Problem to solve: The required output is every entry, printed exactly as written.

(Saved entries)
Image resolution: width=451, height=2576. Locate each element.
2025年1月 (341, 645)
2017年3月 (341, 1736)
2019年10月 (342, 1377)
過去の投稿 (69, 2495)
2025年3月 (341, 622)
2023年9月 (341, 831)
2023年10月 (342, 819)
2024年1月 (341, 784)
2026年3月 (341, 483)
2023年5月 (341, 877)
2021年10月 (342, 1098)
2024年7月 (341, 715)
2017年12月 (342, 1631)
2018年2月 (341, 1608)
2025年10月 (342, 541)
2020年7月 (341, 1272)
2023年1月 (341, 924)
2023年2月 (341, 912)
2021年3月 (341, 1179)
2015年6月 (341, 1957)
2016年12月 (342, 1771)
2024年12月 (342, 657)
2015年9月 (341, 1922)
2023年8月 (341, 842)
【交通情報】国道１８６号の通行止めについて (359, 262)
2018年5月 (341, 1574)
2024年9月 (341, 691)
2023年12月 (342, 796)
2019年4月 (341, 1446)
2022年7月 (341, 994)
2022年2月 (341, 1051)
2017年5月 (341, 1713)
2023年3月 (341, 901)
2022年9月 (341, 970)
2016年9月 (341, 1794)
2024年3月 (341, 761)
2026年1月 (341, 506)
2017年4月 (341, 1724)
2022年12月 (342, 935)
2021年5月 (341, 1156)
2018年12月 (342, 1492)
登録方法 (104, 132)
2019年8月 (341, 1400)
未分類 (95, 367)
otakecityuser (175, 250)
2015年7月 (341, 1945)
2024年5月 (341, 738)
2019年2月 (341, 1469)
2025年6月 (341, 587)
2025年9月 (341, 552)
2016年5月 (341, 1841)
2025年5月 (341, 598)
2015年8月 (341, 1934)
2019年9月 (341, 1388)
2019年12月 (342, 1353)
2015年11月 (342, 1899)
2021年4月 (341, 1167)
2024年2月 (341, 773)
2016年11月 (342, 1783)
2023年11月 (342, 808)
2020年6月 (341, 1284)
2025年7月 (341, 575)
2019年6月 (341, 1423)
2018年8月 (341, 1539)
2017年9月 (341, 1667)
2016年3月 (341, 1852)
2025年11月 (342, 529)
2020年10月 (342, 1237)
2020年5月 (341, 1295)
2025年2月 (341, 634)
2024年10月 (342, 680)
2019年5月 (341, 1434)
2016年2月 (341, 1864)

Output:
Image resolution: width=451, height=2576. Locate each element.
2025年1月 (341, 645)
2017年3月 (341, 1736)
2019年10月 (342, 1377)
過去の投稿 (69, 2495)
2025年3月 (341, 622)
2023年9月 (341, 831)
2023年10月 (342, 819)
2024年1月 (341, 784)
2026年3月 (341, 483)
2023年5月 (341, 877)
2021年10月 (342, 1098)
2024年7月 (341, 715)
2017年12月 (342, 1631)
2018年2月 (341, 1608)
2025年10月 (342, 541)
2020年7月 (341, 1272)
2023年1月 (341, 924)
2023年2月 (341, 912)
2021年3月 (341, 1179)
2015年6月 (341, 1957)
2016年12月 (342, 1771)
2024年12月 (342, 657)
2015年9月 (341, 1922)
2023年8月 (341, 842)
【交通情報】国道１８６号の通行止めについて (359, 262)
2018年5月 (341, 1574)
2024年9月 (341, 691)
2023年12月 (342, 796)
2019年4月 (341, 1446)
2022年7月 (341, 994)
2022年2月 (341, 1051)
2017年5月 (341, 1713)
2023年3月 (341, 901)
2022年9月 (341, 970)
2016年9月 (341, 1794)
2024年3月 (341, 761)
2026年1月 (341, 506)
2017年4月 (341, 1724)
2022年12月 (342, 935)
2021年5月 (341, 1156)
2018年12月 (342, 1492)
登録方法 (104, 132)
2019年8月 (341, 1400)
未分類 (95, 367)
otakecityuser (175, 250)
2015年7月 (341, 1945)
2024年5月 (341, 738)
2019年2月 (341, 1469)
2025年6月 (341, 587)
2025年9月 (341, 552)
2016年5月 (341, 1841)
2025年5月 (341, 598)
2015年8月 (341, 1934)
2019年9月 (341, 1388)
2019年12月 (342, 1353)
2015年11月 (342, 1899)
2021年4月 (341, 1167)
2024年2月 (341, 773)
2016年11月 (342, 1783)
2023年11月 (342, 808)
2020年6月 (341, 1284)
2025年7月 (341, 575)
2019年6月 (341, 1423)
2018年8月 (341, 1539)
2017年9月 (341, 1667)
2016年3月 (341, 1852)
2025年11月 (342, 529)
2020年10月 (342, 1237)
2020年5月 (341, 1295)
2025年2月 (341, 634)
2024年10月 (342, 680)
2019年5月 (341, 1434)
2016年2月 (341, 1864)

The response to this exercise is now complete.